2.4. Alla luce di quanto detto fin qui, pare evidente che non c’è alcuno spazio per invocare ipotetiche violazioni del diritto dell’Unione Europea e che la causa promossa dagli odierni ricorrenti, come correttamente ha osservato l’Avvocatura di Stato, è finalizzata in realtà ad ottenere l’applicazione retroattiva del D.Lgs. n. 368 del 1999. Ne consegue che ogni questione non può che riguardare “esclusivamente l’ordinamento interno” (ordinanza n. 6355 del 2018). Ma, a prescindere dal fatto che nessuna doglianza risulta essere stata avanzata sotto tale profilo in sede di merito, osserva il Collegio che il differimento dell’entrata in vigore della normativa di cui al D.Lgs. n. 368 del 1999 -che è una normativa più favorevole – rientrava nella discrezionalità del legislatore, sicchè il farla scattare dal 2007 non solo non ha potuto determinare alcuna situazione di tardivo recepimento del diritto comunitario, ma nemmeno ha violato l’art. 3 Cost. sul versante della ragionevolezza, in quanto una normativa di favore e migliorativa rispetto ad una vigente può essere fatta entrare in vigore dal legislatore nazionale nel momento in cui, secondo la discrezionalità che gli appartiene, egli lo reputi opportuno.

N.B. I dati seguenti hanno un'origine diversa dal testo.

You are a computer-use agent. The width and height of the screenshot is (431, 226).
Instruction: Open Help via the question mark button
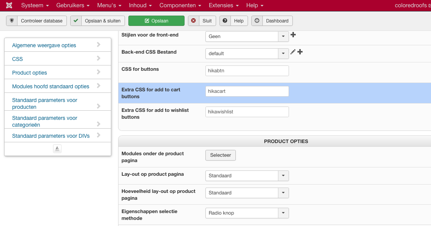(x=234, y=21)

Non si pone, perciò, alcuna questione di rinvio pregiudiziale e nemmeno alcuna questione di costituzionalità di diritto interno.

3. Il secondo motivo di ricorso, avente ad oggetto una presunta omissione di pronuncia in ordine al difetto di legittimazione dei Ministeri chiamati in giudizio, rimane assorbito, siccome privo di rilevanza.

4. Il ricorso, pertanto, è rigettato.

In considerazione della obiettiva complessità delle questioni affrontate e delle oscillazioni della giurisprudenza, la Corte ritiene equo compensare fra le parti le spese del giudizio di cassazione.

Sussistono tuttavia le condizioni di cui al D.P.R. 30 maggio 2002, n. 115, art. 13, comma 1-quater, per il versamento, da parte dei ricorrenti, dell’ulteriore importo a titolo di contributo unificato pari a quello dovuto per il ricorso.

P.Q.M.

La Corte rigetta il ricorso e compensa integralmente le spese del giudizio di cassazione.

Ai sensi del D.P.R. 30 maggio 2002, n. 115, art. 13, comma 1-quater, dà atto della sussistenza delle condizioni per il versamento, da parte dei ricorrenti, dell’ulteriore importo a titolo di contributo unificato pari a quello dovuto per il ricorso.

Così deciso in Roma, nella camera di consiglio della Sesta Sezione Civile – 3, il 28 marzo 2019.